# THE DATA
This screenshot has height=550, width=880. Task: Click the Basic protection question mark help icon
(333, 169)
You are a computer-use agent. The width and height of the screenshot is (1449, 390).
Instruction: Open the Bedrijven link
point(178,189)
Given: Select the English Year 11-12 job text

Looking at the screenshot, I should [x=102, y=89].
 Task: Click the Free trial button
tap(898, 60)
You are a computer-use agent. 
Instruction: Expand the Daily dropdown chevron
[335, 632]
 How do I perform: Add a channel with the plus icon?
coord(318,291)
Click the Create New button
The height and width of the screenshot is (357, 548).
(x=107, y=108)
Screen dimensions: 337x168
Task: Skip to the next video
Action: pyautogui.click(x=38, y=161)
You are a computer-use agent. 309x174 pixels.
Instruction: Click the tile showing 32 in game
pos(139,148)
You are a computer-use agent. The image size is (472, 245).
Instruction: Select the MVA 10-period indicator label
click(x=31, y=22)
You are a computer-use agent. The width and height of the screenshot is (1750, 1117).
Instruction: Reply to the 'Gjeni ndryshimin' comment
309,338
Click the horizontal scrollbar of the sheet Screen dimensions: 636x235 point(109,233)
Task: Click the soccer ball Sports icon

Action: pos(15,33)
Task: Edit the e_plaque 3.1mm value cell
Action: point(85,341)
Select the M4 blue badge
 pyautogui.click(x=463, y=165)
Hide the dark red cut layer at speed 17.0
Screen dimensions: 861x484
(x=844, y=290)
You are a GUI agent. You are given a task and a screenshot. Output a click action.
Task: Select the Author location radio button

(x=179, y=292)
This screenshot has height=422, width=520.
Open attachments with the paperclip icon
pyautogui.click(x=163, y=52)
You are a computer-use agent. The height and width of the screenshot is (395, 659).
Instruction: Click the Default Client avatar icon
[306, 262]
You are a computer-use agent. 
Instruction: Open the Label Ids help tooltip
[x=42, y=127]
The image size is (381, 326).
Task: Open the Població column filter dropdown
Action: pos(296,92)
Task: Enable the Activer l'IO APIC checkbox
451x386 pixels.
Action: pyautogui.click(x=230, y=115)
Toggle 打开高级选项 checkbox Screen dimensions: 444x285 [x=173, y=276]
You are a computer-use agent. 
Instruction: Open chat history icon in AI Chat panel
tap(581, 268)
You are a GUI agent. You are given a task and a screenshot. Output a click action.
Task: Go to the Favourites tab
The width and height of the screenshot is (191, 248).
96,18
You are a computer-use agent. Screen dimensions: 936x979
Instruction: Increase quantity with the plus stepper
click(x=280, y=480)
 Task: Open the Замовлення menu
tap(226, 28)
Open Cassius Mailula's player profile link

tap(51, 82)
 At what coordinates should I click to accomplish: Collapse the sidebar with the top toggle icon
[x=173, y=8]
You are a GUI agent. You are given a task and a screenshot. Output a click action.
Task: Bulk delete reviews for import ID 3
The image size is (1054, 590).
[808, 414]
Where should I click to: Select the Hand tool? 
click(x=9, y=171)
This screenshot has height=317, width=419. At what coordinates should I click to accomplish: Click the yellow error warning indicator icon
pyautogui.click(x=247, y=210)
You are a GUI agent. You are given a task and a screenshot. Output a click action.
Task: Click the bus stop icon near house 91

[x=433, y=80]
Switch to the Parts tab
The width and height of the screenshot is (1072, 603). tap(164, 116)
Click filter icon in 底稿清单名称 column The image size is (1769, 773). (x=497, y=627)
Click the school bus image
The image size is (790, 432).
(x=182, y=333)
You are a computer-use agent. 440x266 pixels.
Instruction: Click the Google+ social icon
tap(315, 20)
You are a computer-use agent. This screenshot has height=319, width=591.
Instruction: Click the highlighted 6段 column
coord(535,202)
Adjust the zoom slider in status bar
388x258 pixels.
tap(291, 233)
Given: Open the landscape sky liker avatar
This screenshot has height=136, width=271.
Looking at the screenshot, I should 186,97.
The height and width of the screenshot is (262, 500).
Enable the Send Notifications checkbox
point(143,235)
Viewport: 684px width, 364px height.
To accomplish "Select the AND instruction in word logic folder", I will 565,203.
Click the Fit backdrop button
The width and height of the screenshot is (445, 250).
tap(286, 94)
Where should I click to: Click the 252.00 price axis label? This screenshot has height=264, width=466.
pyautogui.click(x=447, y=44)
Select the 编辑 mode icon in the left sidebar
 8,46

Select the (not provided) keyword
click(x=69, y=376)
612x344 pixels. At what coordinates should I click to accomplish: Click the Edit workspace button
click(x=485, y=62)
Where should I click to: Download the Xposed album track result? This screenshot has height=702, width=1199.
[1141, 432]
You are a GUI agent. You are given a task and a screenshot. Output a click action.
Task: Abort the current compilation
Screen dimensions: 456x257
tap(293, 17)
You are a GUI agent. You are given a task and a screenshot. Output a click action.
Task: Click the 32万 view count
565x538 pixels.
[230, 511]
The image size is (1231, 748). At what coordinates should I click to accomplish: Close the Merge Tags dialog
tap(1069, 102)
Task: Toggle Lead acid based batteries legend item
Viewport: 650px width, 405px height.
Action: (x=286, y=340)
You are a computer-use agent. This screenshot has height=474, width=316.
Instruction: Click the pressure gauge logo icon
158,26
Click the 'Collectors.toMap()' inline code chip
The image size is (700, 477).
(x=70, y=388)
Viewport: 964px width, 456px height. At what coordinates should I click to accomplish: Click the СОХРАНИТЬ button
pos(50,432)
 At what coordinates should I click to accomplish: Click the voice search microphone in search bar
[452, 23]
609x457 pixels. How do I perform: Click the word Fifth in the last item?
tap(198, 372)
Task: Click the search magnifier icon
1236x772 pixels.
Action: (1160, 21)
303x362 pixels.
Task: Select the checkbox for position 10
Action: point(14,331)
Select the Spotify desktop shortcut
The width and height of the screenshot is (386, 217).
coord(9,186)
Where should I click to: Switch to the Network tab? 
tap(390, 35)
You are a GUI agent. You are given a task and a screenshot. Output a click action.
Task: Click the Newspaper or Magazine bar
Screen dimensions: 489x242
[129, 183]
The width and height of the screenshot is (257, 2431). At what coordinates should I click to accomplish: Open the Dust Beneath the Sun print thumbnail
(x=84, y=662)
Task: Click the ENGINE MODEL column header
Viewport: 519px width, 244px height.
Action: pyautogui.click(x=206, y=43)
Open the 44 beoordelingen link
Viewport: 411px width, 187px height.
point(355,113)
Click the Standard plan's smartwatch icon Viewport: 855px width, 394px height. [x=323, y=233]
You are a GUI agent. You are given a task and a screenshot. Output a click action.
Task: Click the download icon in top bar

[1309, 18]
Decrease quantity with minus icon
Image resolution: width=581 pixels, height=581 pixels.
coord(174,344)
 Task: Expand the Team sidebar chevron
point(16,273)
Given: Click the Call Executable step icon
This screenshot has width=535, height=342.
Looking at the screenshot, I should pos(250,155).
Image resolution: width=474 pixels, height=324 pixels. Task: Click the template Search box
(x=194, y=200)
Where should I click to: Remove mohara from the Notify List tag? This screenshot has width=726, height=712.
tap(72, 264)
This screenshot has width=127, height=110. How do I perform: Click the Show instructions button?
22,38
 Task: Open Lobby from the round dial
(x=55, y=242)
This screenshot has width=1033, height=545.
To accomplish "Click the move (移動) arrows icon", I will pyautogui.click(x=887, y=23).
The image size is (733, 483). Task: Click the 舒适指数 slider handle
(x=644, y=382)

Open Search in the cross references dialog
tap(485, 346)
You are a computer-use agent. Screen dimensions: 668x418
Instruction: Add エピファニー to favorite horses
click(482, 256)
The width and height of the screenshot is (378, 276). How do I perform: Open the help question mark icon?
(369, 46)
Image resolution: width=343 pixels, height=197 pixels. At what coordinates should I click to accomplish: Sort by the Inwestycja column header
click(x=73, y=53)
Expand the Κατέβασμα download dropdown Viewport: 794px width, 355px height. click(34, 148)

# WORK TO BE COMPLETED
Restate the whole listing exactly.

# EXERCISE SOLUTION
This screenshot has height=550, width=880. Task: Click the Basic protection question mark help icon
(333, 169)
You are a computer-use agent. The width and height of the screenshot is (1449, 390).
Instruction: Open the Bedrijven link
point(178,189)
Given: Select the English Year 11-12 job text

Looking at the screenshot, I should [x=102, y=89].
 Task: Click the Free trial button
tap(898, 60)
You are a computer-use agent. 
Instruction: Expand the Daily dropdown chevron
[335, 632]
 How do I perform: Add a channel with the plus icon?
coord(318,291)
Click the Create New button
The height and width of the screenshot is (357, 548).
(x=107, y=108)
Screen dimensions: 337x168
Task: Skip to the next video
Action: pyautogui.click(x=38, y=161)
You are a computer-use agent. 309x174 pixels.
Instruction: Click the tile showing 32 in game
pos(139,148)
You are a computer-use agent. The image size is (472, 245).
Instruction: Select the MVA 10-period indicator label
click(x=31, y=22)
You are a computer-use agent. The width and height of the screenshot is (1750, 1117).
Instruction: Reply to the 'Gjeni ndryshimin' comment
309,338
Click the horizontal scrollbar of the sheet Screen dimensions: 636x235 point(109,233)
Task: Click the soccer ball Sports icon

Action: pos(15,33)
Task: Edit the e_plaque 3.1mm value cell
Action: point(85,341)
Select the M4 blue badge
 pyautogui.click(x=463, y=165)
Hide the dark red cut layer at speed 17.0
Screen dimensions: 861x484
(x=844, y=290)
You are a GUI agent. You are given a task and a screenshot. Output a click action.
Task: Select the Author location radio button

(x=179, y=292)
This screenshot has height=422, width=520.
Open attachments with the paperclip icon
pyautogui.click(x=163, y=52)
You are a computer-use agent. The height and width of the screenshot is (395, 659).
Instruction: Click the Default Client avatar icon
[306, 262]
You are a computer-use agent. 
Instruction: Open the Label Ids help tooltip
[x=42, y=127]
The image size is (381, 326).
Task: Open the Població column filter dropdown
Action: pos(296,92)
Task: Enable the Activer l'IO APIC checkbox
451x386 pixels.
Action: pyautogui.click(x=230, y=115)
Toggle 打开高级选项 checkbox Screen dimensions: 444x285 [x=173, y=276]
You are a computer-use agent. 
Instruction: Open chat history icon in AI Chat panel
tap(581, 268)
You are a GUI agent. You are given a task and a screenshot. Output a click action.
Task: Go to the Favourites tab
The width and height of the screenshot is (191, 248).
96,18
You are a computer-use agent. Screen dimensions: 936x979
Instruction: Increase quantity with the plus stepper
click(x=280, y=480)
 Task: Open the Замовлення menu
tap(226, 28)
Open Cassius Mailula's player profile link

tap(51, 82)
 At what coordinates should I click to accomplish: Collapse the sidebar with the top toggle icon
[x=173, y=8]
You are a GUI agent. You are given a task and a screenshot. Output a click action.
Task: Bulk delete reviews for import ID 3
The image size is (1054, 590).
[808, 414]
Where should I click to: Select the Hand tool? 
click(x=9, y=171)
This screenshot has height=317, width=419. At what coordinates should I click to accomplish: Click the yellow error warning indicator icon
pyautogui.click(x=247, y=210)
You are a GUI agent. You are given a task and a screenshot. Output a click action.
Task: Click the bus stop icon near house 91

[x=433, y=80]
Switch to the Parts tab
The width and height of the screenshot is (1072, 603). tap(164, 116)
Click filter icon in 底稿清单名称 column The image size is (1769, 773). (x=497, y=627)
Click the school bus image
The image size is (790, 432).
(x=182, y=333)
You are a computer-use agent. 440x266 pixels.
Instruction: Click the Google+ social icon
tap(315, 20)
You are a computer-use agent. This screenshot has height=319, width=591.
Instruction: Click the highlighted 6段 column
coord(535,202)
Adjust the zoom slider in status bar
388x258 pixels.
tap(291, 233)
Given: Open the landscape sky liker avatar
This screenshot has height=136, width=271.
Looking at the screenshot, I should 186,97.
The height and width of the screenshot is (262, 500).
Enable the Send Notifications checkbox
point(143,235)
Viewport: 684px width, 364px height.
To accomplish "Select the AND instruction in word logic folder", I will 565,203.
Click the Fit backdrop button
The width and height of the screenshot is (445, 250).
tap(286, 94)
Where should I click to: Click the 252.00 price axis label? This screenshot has height=264, width=466.
pyautogui.click(x=447, y=44)
Select the 编辑 mode icon in the left sidebar
 8,46

Select the (not provided) keyword
click(x=69, y=376)
612x344 pixels. At what coordinates should I click to accomplish: Click the Edit workspace button
click(x=485, y=62)
Where should I click to: Download the Xposed album track result? This screenshot has height=702, width=1199.
[1141, 432]
You are a GUI agent. You are given a task and a screenshot. Output a click action.
Task: Abort the current compilation
Screen dimensions: 456x257
tap(293, 17)
You are a GUI agent. You are given a task and a screenshot. Output a click action.
Task: Click the 32万 view count
565x538 pixels.
[230, 511]
The image size is (1231, 748). At what coordinates should I click to accomplish: Close the Merge Tags dialog
tap(1069, 102)
Task: Toggle Lead acid based batteries legend item
Viewport: 650px width, 405px height.
Action: (x=286, y=340)
You are a computer-use agent. This screenshot has height=474, width=316.
Instruction: Click the pressure gauge logo icon
158,26
Click the 'Collectors.toMap()' inline code chip
The image size is (700, 477).
(x=70, y=388)
Viewport: 964px width, 456px height. At what coordinates should I click to accomplish: Click the СОХРАНИТЬ button
pos(50,432)
 At what coordinates should I click to accomplish: Click the voice search microphone in search bar
[452, 23]
609x457 pixels. How do I perform: Click the word Fifth in the last item?
tap(198, 372)
Task: Click the search magnifier icon
1236x772 pixels.
Action: (1160, 21)
303x362 pixels.
Task: Select the checkbox for position 10
Action: point(14,331)
Select the Spotify desktop shortcut
The width and height of the screenshot is (386, 217).
coord(9,186)
Where should I click to: Switch to the Network tab? 
tap(390, 35)
You are a GUI agent. You are given a task and a screenshot. Output a click action.
Task: Click the Newspaper or Magazine bar
Screen dimensions: 489x242
[129, 183]
The width and height of the screenshot is (257, 2431). At what coordinates should I click to accomplish: Open the Dust Beneath the Sun print thumbnail
(x=84, y=662)
Task: Click the ENGINE MODEL column header
Viewport: 519px width, 244px height.
Action: pyautogui.click(x=206, y=43)
Open the 44 beoordelingen link
Viewport: 411px width, 187px height.
point(355,113)
Click the Standard plan's smartwatch icon Viewport: 855px width, 394px height. [x=323, y=233]
You are a GUI agent. You are given a task and a screenshot. Output a click action.
Task: Click the download icon in top bar

[1309, 18]
Decrease quantity with minus icon
Image resolution: width=581 pixels, height=581 pixels.
coord(174,344)
 Task: Expand the Team sidebar chevron
point(16,273)
Given: Click the Call Executable step icon
This screenshot has width=535, height=342.
Looking at the screenshot, I should pos(250,155).
Image resolution: width=474 pixels, height=324 pixels. Task: Click the template Search box
(x=194, y=200)
Where should I click to: Remove mohara from the Notify List tag? This screenshot has width=726, height=712.
tap(72, 264)
This screenshot has width=127, height=110. How do I perform: Click the Show instructions button?
22,38
 Task: Open Lobby from the round dial
(x=55, y=242)
This screenshot has width=1033, height=545.
To accomplish "Click the move (移動) arrows icon", I will pyautogui.click(x=887, y=23).
The image size is (733, 483). Task: Click the 舒适指数 slider handle
(x=644, y=382)

Open Search in the cross references dialog
tap(485, 346)
You are a computer-use agent. Screen dimensions: 668x418
Instruction: Add エピファニー to favorite horses
click(482, 256)
The width and height of the screenshot is (378, 276). How do I perform: Open the help question mark icon?
(369, 46)
Image resolution: width=343 pixels, height=197 pixels. At what coordinates should I click to accomplish: Sort by the Inwestycja column header
click(x=73, y=53)
Expand the Κατέβασμα download dropdown Viewport: 794px width, 355px height. click(34, 148)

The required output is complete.